BEGIN SUPPLIED TEXT
GeoDetector is a commonly used method to quantitatively determine the driving factors of spatial heterogeneity. It is calculated in the software called GeoDetector. This software can be downloaded in (http://geodetector.org/#_Download,_with_Datasets). Its basic idea is that [47] if X has a significant influence on Y, the spatial distribution of X and Y should be similar, where X is a type variable and Y is a numerical variable. If there is strong heterogeneity of Y under the spatial zoning of X, Y displays high consistency in the same type of X and high dispersity in different types of X. Therefore the variances of Y within and between subzones can be used to judge the heterogeneity of the research object under the spatial zoning of a driving factor: $q=1-\frac{1}{N{\sigma }^2}{\displaystyle \sum _{i=1}^L{N}_i{\sigma }_i^2}$. Where q measures the spatial variation of Y under the spatial zoning of X (X = 1, 2, …, L). L is the number of subzones of X. σ² and N are the variance and sample size of Y respectively. ${\sigma }_i^2$ and N_i are the variance and sample size of Y in subzone i (X = i) respectively.

q is from 0–1. When ${\sigma }_i^2$ approaches zero, the homogeneity within subzones is the strongest and q approaches 1. When there is no significant difference between ${\sigma }_i^2$ and ${\sigma }_i^2$, the partition variable X has no explanatory power for Y and q approaches 0.

In addition to measure the single factor influence, this method can also quantify the effect of the interaction between the two factors on the spatial variation of Y. The estimation of q of two-factor interaction is the same as that of single-factor q, except that the spatial zoning of X is formed by two-factor intersect (X = X1 ∩ X2) in two-factor interaction estimation. Considering the complex interaction between various factors and non-linear superposition of their effect, it will be more reasonable to analyze the spatial variation of TFC under the interaction of two factors through their intersection.

3.3. Mann-Kendall Method to Investigate TFC Temporal Variation

The Mann-Kendall method is a non-parametric statistical test method [48]. Compared with the parametric statistics, it has advantages that the time series does not need to obey certain distribution rules and the result is merely disturbed by outliers [49]. Mann-Kendall method is conducted in MATLAB Software by function called the sequential Mann-Kendall test. This function can be downloaded from (https://ww2.mathworks.cn/matlabcentral/fileexchange/63708-sequential-mann-kendall-test). It can be used directly to detect find the potential trend turning point in long term datasets. The specific calculation process is as follows [50]:

• Given PE series {PE_i} i = 1, 2, …, n, where n is 39 for annual PE series and n is 35 for seasonal PE series, S_k is the number of PE_i exceeding PE_j (1 ≤ j ≤ i).

  $$S_K={\displaystyle \sum _{i=1}^k{r}_i(i=1,2,\dots ,n);r_i}=\{\begin{array}{l}1P{E}_i>P{E}_j\\ 0P{E}_i\le P{E}_j\end{array}(j=1,2,\dots ,i)$$

  (1)
• {UF} is calculated to depict the trend from PE₁ to PE_k. Under the assumption of random and independence of time series, UF_k (k = 1, 2, …, n) quickly converges to the standard normal distribution as n increases (n > 10),

  $$U{F}_k=\frac{S_k-E(S_k)}{\sqrt{Var(S_k)}},E(S_k)=\frac{n(n-1)}{4},Var(S_k)=\frac{n(n-1)(2n+5)}{72}$$

  (2)
END SUPPLIED TEXT
BEGIN GIVEN INFORMATION
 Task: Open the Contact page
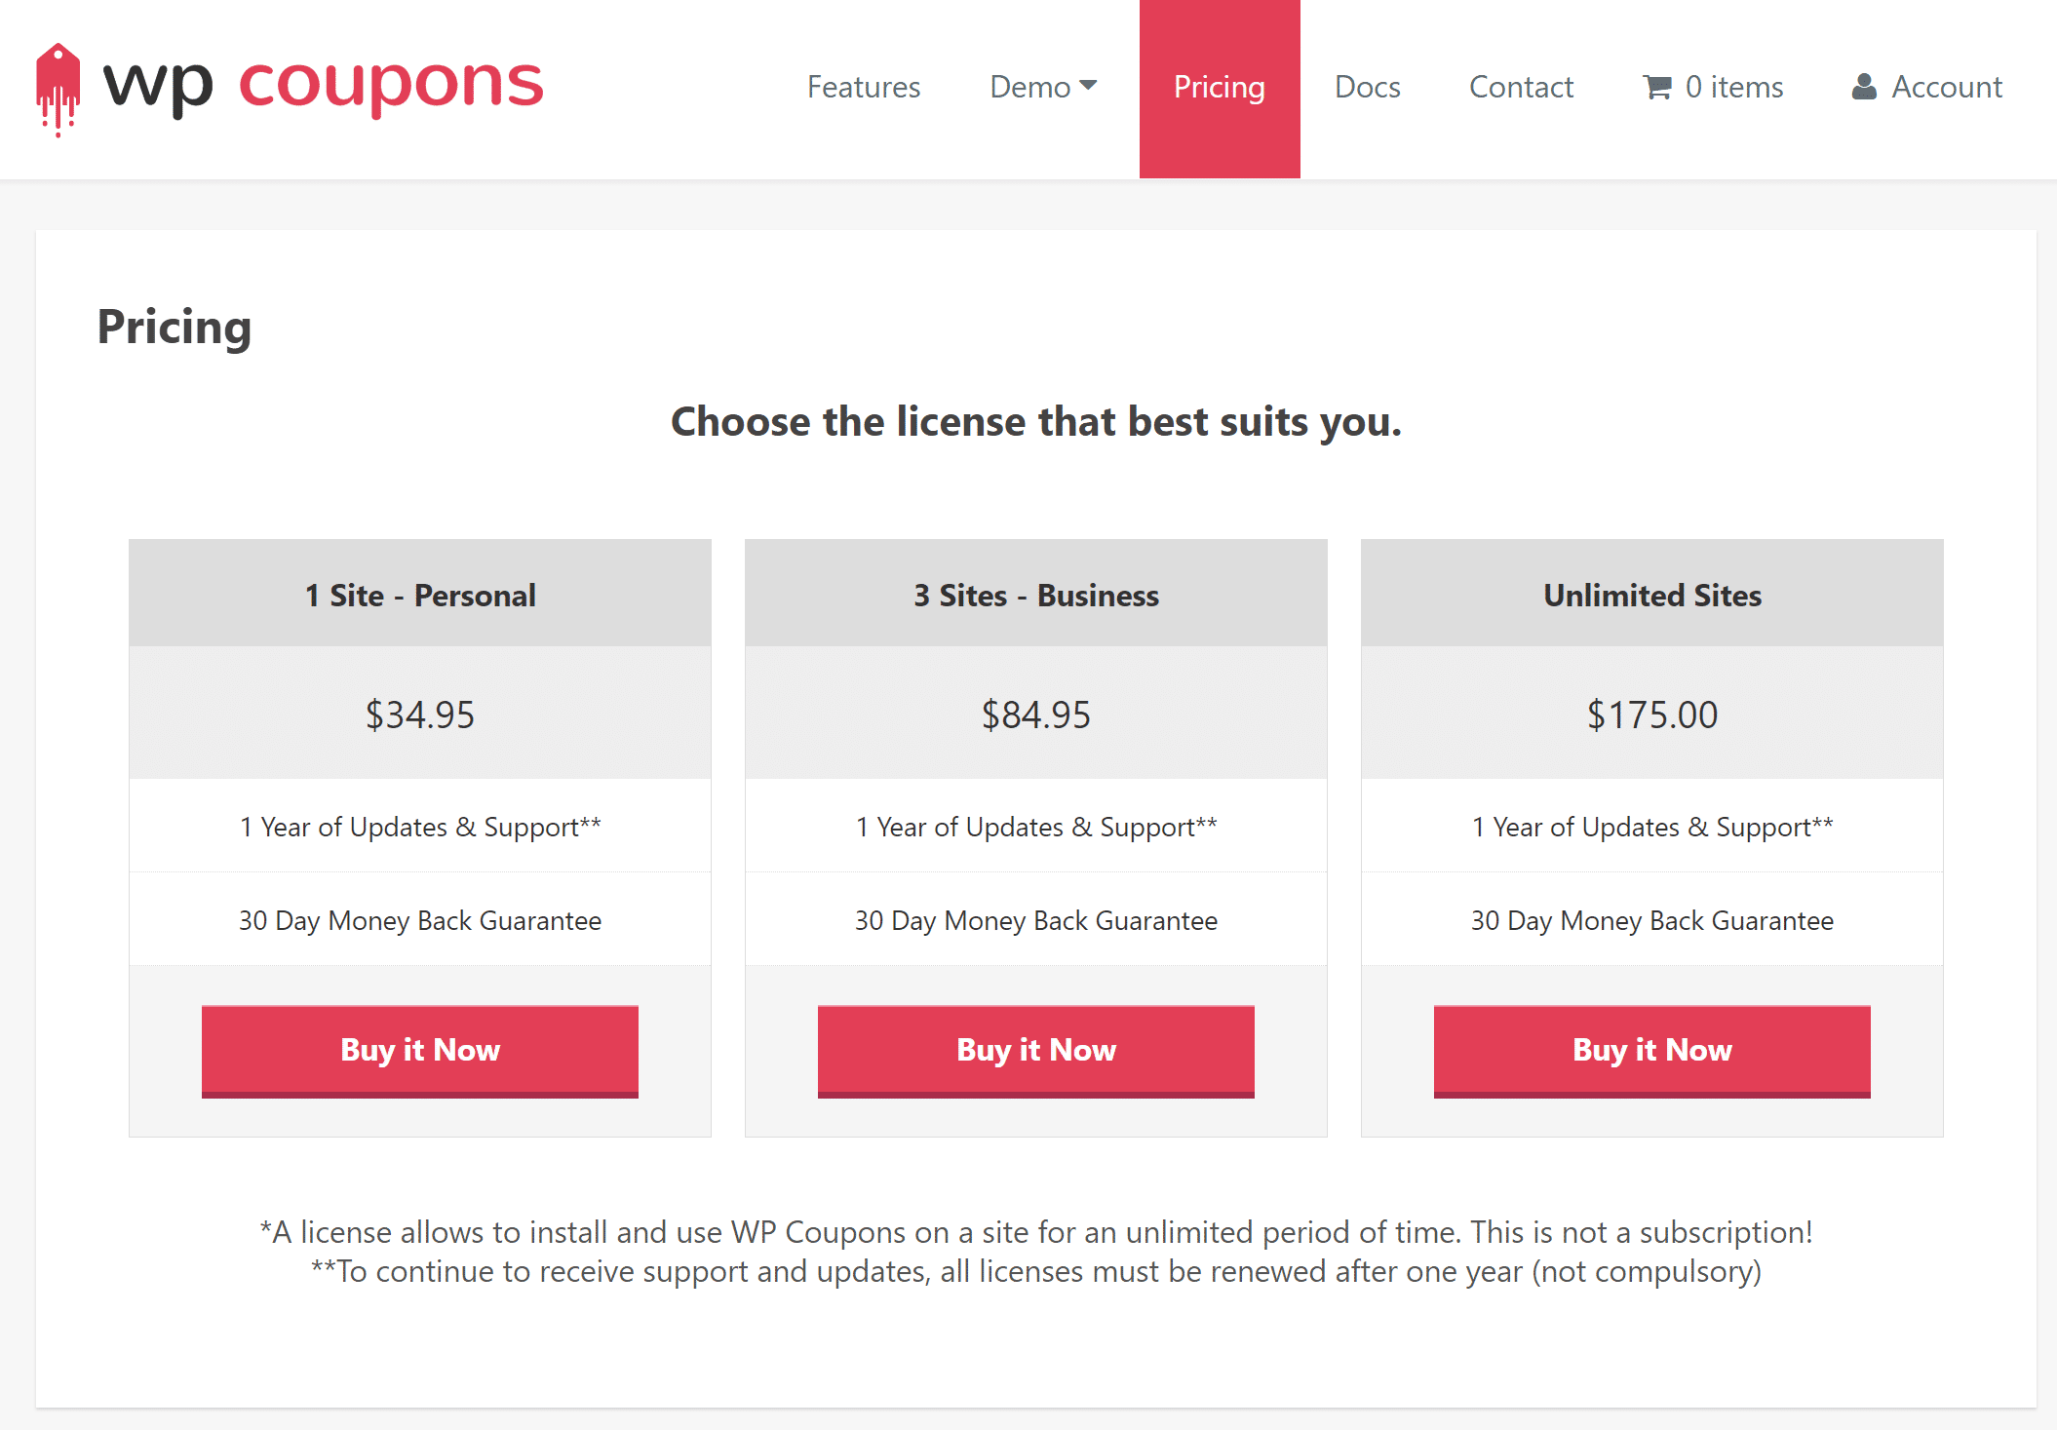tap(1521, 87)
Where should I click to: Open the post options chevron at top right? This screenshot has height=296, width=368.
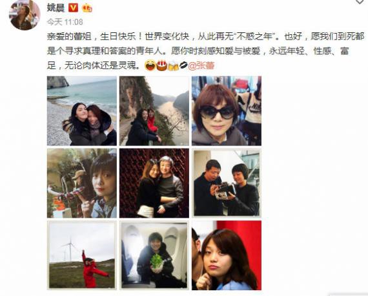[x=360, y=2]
END GIVEN INFORMATION
[TASK INSTRUCTIONS]:
#1 In the GeoDetector and Mann-Kendall text, what range of values does q take?
#2 From the GeoDetector and Mann-Kendall text, list every symbol whose meaning is explained in the sentences directly after the q formula, with the meaning given for each.
#3 Write the next part of the GeoDetector and Mann-Kendall text, starting after its last line.

[TASK-BY-TASK ANSWERS]:
#1 q ranges from 0 to 1.

#2
- q: the spatial variation of Y under the spatial zoning of X
- L: the number of subzones of X
- σ²: the variance of Y
- N: the sample size of Y
- σᵢ²: the variance of Y in subzone i
- Nᵢ: the sample size of Y in subzone i

#3
• {UB} is calculated to depict the trend from PE_k to PE_n. Reverse the sequence {PE_i} and repeat the step2 to get UF’_k.
  UB_k = −UF’_k., where UB₁ = 0 and k = n, n − 1, …, 1.

There is an upward trend from PE₁ to PE_k when UF_k > 0. UF_k < 0 indicates a decline. Based on the hypothesis test (null hypothesis is {PE_i} is completely random), null hypothesis is rejected if |UF_k| > Z_0.05/2 there is significant trend of the PE sequence. |UF_k| < Z_0.05/2 is the opposite. From the normal distribution table, Z_0.05/2 is 1.96. If the two curves of the {UF} and {UB} have an intersection between the significant lines, there is the mutation of {PE_i} in the year of the intersection point of {UF} and {UB}. That means the intersection point is the beginning of the abrupt change of {PE_i}.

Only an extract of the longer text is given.